昭和世代のライター・小口でございます。「松下電器は二股ソケットで大きくなったのよ」と親から言われて育ちました。あんな大企業も小さなアイデア商品が始まりで、「千里の道も一歩から」的なニュアンスで話していたのだと思います。Appleはガレージで創業したみたいなエピソードですな。
二股ソケットとは、電球を挿すソケットが2つある照明器具です。大正時代は今のように部屋にコンセントはなく、天井からぶら下がったソケットのみでした。そこに二股ソケットを付けて、片方にソケットからコンセントに変換するアタッチメントを装着すれば、照明と他の電気製品が同時に使えるとヒットしたのです。
私が小学生の時(昭和50年代)には、家庭の電化はかなり進み、当然二股ソケットは見たことがありません。しかし、二股ソケットは今でも買えるパナソニックの現役製品で、年間10万個も販売されているとか。屋台や漁船などで使われているらしいのですが、あまりの衝撃に自分も購入してみました。

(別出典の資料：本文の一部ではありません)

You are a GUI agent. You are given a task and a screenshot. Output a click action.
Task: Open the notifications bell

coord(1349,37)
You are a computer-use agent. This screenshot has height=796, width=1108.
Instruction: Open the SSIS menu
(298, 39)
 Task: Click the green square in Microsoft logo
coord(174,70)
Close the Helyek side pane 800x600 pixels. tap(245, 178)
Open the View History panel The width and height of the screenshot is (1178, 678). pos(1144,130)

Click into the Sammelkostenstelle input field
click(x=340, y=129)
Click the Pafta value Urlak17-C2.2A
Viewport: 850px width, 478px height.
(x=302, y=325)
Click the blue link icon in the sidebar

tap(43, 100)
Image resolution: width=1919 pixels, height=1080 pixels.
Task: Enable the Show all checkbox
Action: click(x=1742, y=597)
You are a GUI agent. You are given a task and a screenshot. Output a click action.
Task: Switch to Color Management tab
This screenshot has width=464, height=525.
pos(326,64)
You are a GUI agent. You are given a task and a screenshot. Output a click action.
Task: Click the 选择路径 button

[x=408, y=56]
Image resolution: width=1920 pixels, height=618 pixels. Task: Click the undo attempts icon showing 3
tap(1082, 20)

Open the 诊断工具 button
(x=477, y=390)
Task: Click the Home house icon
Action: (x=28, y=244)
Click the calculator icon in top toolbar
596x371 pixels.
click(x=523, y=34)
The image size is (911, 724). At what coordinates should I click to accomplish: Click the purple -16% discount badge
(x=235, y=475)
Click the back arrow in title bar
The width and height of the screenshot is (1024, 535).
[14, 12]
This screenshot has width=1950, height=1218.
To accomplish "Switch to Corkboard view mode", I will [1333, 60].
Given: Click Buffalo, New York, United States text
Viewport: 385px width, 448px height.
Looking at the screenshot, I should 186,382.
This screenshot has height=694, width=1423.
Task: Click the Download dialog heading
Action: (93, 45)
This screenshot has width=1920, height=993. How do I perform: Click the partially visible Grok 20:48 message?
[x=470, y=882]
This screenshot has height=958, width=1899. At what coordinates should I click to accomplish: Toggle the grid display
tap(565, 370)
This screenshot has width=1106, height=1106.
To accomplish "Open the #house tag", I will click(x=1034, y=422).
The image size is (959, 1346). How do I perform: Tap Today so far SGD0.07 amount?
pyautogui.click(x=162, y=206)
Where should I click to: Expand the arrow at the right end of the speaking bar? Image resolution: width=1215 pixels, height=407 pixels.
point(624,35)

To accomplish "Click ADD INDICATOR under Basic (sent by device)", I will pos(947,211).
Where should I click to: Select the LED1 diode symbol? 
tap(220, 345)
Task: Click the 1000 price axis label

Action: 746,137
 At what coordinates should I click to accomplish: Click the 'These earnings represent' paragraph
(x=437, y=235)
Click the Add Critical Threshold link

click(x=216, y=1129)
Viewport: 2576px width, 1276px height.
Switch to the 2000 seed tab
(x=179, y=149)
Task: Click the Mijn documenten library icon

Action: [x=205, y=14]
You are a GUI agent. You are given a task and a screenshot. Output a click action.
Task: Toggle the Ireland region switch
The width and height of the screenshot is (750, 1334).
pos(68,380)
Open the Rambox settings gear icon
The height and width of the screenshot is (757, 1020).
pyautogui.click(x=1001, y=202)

これが伝説の二股ソケット! パナソニック「1号新国民ソケット WH1031」。
パナソニックのWebサイトの商品ページ。現行モデルは1970年発売。50年近く販売されていることになる。
購入したのは「1号新国民ソケット WH1031」。一見すると、二股じゃなくて三股に見えますが、2つのソケットに加えて、コンセントが備わっています。懐かしい“ひも”のスイッチを引っ張ると、主灯(中央)のみ点灯→両方点灯→副灯(サイド)のみ点灯→オフというように切り替わります。今でこそ明るさや色温度を変えられるLED照明がありますが、同じことがこのシンプルな器具で可能です。
そして、コンセントに延長コードをつなげば、いろいろな家電製品を使うことができます。コワーキングスペースなどで、パソコン用に天井から電源タップを引いている場所がありますが、これを使えば同じことができます。考えようによっては、床に電源コードを這わすよりはスマートかもしれません。
電源タップを接続。工場やコワーキングスペースっぽくてインテリアによってはオシャレに見えるかもしれない。